IN DECEMBER 2014, the United Nations approved a resolution put forth by Bangladesh and more than 100 other countries that included a reference to “unarmed civilian protection.” This was the first time the phrase had been referenced in an official U.N. General Assembly document.
The following year, a U.N. report noted that “unarmed civilian protection is a method for direct protection of civilians and violence reduction that has grown in practice and recognition. In the last few years, it has especially proven its effectiveness to protect women and girls.”
Last fall, Tiffany Easthom, executive director of Nonviolent Peaceforce, addressed a special U.N. session on unarmed civilian protection with a bold proposal: “The [U.N.] Security Council could ensure the centrality of unarmed strategies in protection of civilian mandates.”
Unarmed civilian protection, or UCP, is just what it sounds like: nonviolent action by civilians to protect other civilians from political violence. The peacekeeping practice is rooted in the call for a “peace army”—a Shanti Sena—by Mohandas Gandhi and Khan Abdul Ghaffar Khan, whom the pope referenced in his 2017 World Day of Peace message.
Peace Brigades International is generally credited with initiating the current practice in the 1980s in Guatemala. Peace Brigades International focused on specific strategies based on the principles and practices of nonviolence, the primacy of local actors, independence, and for many but not all organizations, nonpartisanship, in an organized, disciplined way.
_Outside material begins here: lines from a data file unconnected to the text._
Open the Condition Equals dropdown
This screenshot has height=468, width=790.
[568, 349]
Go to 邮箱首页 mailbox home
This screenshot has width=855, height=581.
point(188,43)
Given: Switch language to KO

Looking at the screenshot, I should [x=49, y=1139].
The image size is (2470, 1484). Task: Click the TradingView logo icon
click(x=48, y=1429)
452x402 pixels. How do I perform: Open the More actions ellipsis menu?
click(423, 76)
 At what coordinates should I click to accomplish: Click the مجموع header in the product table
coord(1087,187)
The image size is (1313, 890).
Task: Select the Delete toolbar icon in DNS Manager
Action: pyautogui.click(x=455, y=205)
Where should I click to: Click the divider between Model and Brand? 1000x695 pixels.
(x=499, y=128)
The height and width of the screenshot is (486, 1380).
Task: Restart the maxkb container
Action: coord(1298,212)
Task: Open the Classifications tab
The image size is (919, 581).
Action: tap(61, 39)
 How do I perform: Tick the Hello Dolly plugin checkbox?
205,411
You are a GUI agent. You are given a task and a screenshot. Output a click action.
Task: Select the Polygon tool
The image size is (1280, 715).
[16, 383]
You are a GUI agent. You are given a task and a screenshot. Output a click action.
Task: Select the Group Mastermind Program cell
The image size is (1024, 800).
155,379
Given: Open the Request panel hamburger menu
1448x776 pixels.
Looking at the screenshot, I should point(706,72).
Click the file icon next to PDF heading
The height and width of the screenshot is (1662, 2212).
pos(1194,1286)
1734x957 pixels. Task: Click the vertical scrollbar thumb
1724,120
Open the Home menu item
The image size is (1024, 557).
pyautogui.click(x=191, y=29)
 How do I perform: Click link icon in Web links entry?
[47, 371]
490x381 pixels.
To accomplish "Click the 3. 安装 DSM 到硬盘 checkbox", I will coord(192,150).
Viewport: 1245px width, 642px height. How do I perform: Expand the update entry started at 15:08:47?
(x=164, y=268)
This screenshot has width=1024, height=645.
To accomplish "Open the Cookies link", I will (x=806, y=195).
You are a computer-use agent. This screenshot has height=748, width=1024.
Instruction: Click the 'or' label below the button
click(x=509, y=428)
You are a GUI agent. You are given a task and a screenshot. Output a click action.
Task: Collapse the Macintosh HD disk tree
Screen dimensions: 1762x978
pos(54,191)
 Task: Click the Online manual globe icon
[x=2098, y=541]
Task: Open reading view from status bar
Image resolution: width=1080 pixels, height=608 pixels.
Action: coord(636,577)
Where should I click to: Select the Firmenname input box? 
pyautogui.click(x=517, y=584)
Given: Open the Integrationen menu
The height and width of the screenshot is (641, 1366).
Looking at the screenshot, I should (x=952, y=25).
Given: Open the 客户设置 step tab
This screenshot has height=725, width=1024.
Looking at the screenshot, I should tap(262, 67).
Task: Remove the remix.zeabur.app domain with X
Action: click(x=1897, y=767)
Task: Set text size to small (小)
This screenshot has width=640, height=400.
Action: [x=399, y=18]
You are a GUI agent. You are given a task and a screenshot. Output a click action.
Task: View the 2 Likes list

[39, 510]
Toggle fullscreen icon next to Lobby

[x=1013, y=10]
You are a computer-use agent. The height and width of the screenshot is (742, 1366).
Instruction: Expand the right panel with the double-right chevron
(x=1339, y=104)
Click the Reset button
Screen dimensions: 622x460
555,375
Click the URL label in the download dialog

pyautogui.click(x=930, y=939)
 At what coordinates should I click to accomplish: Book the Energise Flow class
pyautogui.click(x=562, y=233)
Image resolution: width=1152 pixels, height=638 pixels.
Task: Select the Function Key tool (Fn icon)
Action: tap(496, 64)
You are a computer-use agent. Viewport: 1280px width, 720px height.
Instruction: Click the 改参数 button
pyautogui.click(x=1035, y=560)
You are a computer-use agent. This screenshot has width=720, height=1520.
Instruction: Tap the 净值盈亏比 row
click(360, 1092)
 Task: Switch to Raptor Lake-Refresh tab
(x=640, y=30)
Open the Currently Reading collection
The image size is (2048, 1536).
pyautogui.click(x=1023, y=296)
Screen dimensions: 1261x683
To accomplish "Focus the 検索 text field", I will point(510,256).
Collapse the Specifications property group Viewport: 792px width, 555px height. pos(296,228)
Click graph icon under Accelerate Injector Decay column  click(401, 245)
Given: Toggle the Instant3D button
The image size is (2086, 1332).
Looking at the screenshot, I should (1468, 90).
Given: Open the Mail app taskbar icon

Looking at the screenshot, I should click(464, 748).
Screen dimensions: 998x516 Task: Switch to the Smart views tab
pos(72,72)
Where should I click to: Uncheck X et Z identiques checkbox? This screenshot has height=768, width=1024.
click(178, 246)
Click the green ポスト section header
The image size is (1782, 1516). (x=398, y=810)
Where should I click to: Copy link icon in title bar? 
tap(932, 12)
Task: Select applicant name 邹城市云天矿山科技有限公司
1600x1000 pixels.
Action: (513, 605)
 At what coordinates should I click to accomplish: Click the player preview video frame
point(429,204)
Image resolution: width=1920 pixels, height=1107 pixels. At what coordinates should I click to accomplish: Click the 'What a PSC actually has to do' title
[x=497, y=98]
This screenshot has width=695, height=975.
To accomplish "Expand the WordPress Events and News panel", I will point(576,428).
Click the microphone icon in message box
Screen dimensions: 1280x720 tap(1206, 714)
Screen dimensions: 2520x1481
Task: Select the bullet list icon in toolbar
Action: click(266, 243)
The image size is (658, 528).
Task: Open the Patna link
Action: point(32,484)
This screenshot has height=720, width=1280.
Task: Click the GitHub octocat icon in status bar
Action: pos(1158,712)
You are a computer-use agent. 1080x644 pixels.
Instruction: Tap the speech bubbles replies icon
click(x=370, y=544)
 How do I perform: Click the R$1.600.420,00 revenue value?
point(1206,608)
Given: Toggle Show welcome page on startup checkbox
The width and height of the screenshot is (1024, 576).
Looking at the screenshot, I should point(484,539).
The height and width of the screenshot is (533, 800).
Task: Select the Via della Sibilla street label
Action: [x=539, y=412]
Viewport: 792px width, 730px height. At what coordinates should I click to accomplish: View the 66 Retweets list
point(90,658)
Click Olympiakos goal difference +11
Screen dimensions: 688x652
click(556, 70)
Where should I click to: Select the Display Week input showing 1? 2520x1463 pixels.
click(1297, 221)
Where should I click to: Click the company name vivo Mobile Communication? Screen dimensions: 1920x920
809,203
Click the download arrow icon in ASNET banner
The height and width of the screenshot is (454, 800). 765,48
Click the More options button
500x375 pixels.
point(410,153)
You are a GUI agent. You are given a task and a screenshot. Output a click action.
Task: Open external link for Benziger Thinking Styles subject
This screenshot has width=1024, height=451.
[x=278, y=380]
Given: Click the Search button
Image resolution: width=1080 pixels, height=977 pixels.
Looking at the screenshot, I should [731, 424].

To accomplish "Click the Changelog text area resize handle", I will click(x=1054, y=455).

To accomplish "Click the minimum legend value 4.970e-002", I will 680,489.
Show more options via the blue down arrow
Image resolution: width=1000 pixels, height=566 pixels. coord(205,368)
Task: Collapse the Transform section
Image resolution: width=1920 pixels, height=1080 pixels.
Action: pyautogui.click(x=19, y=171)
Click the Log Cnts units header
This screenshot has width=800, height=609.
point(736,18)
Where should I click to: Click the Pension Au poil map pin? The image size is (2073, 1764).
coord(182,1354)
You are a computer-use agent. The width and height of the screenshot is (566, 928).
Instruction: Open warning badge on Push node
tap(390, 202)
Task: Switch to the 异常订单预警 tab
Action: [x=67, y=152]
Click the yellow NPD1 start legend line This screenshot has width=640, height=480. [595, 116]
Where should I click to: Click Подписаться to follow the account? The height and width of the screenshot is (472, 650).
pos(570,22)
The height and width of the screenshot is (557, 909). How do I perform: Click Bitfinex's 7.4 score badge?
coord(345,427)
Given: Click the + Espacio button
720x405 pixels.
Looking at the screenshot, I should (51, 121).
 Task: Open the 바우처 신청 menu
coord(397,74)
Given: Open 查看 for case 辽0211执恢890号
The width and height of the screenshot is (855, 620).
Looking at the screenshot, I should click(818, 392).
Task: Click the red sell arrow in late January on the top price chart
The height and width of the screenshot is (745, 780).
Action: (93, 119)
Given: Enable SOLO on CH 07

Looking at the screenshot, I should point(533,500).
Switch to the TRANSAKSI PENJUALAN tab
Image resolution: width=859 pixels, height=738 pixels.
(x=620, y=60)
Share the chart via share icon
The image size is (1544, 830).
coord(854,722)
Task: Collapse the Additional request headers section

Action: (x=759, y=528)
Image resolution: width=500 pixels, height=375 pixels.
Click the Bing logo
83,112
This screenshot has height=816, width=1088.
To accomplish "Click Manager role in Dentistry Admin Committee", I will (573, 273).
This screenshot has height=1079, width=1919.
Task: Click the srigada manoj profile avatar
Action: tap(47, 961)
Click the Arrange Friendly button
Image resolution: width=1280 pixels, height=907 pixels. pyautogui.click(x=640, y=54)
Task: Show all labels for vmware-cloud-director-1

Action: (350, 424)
Many organizations around the world are currently practicing this method of intervention, including Peace Brigades International, Nonviolent Peaceforce, Christian Peacemaker Teams, SweFOR, Meta Peace Team, Operation Dove, Ecumenical Accompaniment Programme in Palestine and Israel, the Presbyterian Peace Fellowship, and others.
Christian Peacemaker Teams, for example, operates in Mexico, Kurdistan, Colombia, Palestine, First Nations territories in Canada, the Democratic Republic of the Congo, and the United States. Its mission is to wage unarmed intervention “by committed peacemakers ready to risk injury and death in bold attempts to transform lethal conflict through the nonviolent power of God’s truth and love.”
Strategies of unarmed civilian protection have effectively defended people in a wide variety of contexts and cultures. Both the Meta Peace Team and Nonviolent Peaceforce recently have responded to invitations to work with the Standing Rock community and resistance in North Dakota.
HOW DOES UNARMED civilian protection work? In a community experiencing threats and acts of violence against people, an interfaith group might decide to receive training in unarmed protection. Based on that training and analysis of the context, the group might reach out to opposing groups.
For example, they might contact the police to discuss the police’s role and also reach out to organizations fomenting violence and to people receiving threats of violence. From those conversations specific protection plans would be developed. Currently there are all-women unarmed civilian protection teams successfully operating in the Philippines and South Sudan, contributing to community security.
Why does it work? Often people will respond when called specifically and directly to do their jobs (police), or to act humanely (various community groups and individuals), not only because they are reminded of their own humanity but because they know others are watching them and they may be reported on. Additionally, initial contacts may lead to shared meetings, helping people to know each other and respond to each other’s needs. Violence often requires anonymity and a pack mentality to be carried out. Shining a light on the sources of threats may make that anonymity impossible. Direct communication can break up the pack mentality.
Last fall, Nonviolent Peaceforce joined with Australia, Costa Rica, the Netherlands, and the Philippines at a high-level U.N. briefing to deepen understanding about this cost-effective, highly durable method of conflict prevention, intervention, and post-conflict transformation.
“Peacekeeping began as an unarmed endeavor,” said Ralph Mamiya, of the U.N. Department of Peacekeeping Operations. “Those are its origins. It’s become increasingly armed and increasingly militarized over the years, but the first [U.N.] peacekeepers did not carry weapons.”
Nothing is guaranteed to stop violence. Unarmed civilian protection is not magic. But a well-developed set of principles and practices that works, all over the world, is worth supporting.